Abstract

Recombinant μ and δ opioid receptors expressed in cell lines can form heterodimers with distinctive properties and trafficking. However, a role for opioid receptor heterodimerization in neurons has yet to be identified. The inhibitory coupling of opioid receptors to voltage-dependent Ca²⁺ channels (VDCCs) is a relatively inefficient process and therefore provides a sensitive assay of altered opioid receptor function and expression. We examined μ-receptor coupling to VDCCs in dorsal root ganglion neurons of δ(+/+), δ(+/-), and δ(-/-) mice. Neurons deficient in δ receptors exhibited reduced inhibition of VDCCs by morphine and [d-Ala²,Phe⁴,Gly⁵-ol]-enkephalin (DAMGO). An absence of δ receptors caused reduced efficacy of DAMGO without affecting potency. An absence of δ receptors reduced neither the density of VDCCs nor their inhibition by either the GABA_B receptor agonist baclofen or intracellular guanosine 5′-O-(3-thio)triphosphate. Flow cytometry revealed a reduction in μ-receptor surface expression in δ(-/-) neurons without altered DAMGO-induced internalization.
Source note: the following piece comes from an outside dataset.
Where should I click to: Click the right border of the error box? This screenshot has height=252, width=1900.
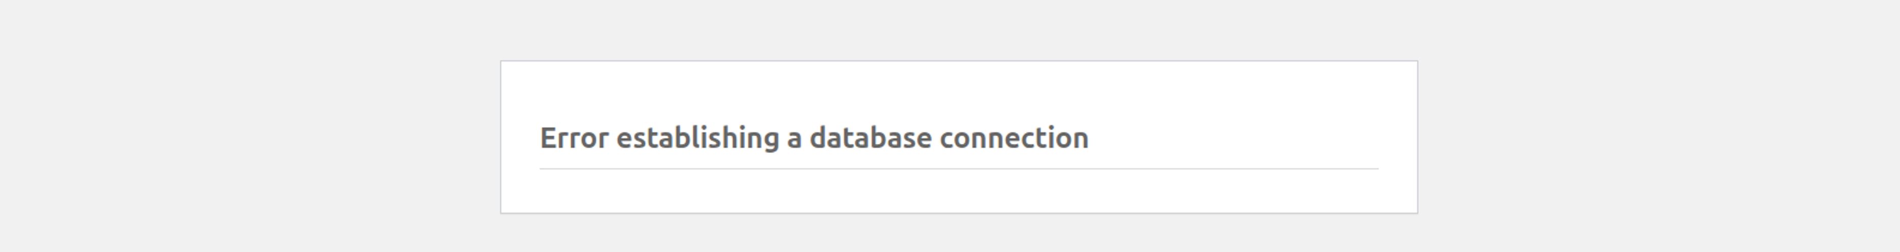coord(1417,137)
There was no change in μ-receptor mRNA levels. d-Phe-Cys-Tyr-d-Trp-Arg-Thr-Pen-Thr-NH₂-sensitive μ-receptor-coupling efficacy was fully restored to δ(+/+) levels in δ(-/-) neurons by expression of recombinant δ receptors. However, the dimerization-deficient δ-15 construct expressed in δ(-/-) neurons failed to fully restore the inhibitory coupling of μ receptors compared with that seen in δ(+/+) neurons, suggesting that, although not essential for μ-receptor function, μ-δ receptor dimerization contributes to full μ-agonist efficacy. Because DAMGO exhibited a similar potency in δ(+/+) and δ(-/-) neurons and caused similar levels of internalization, the role for heterodimerization is probably at the level of receptor biosynthesis.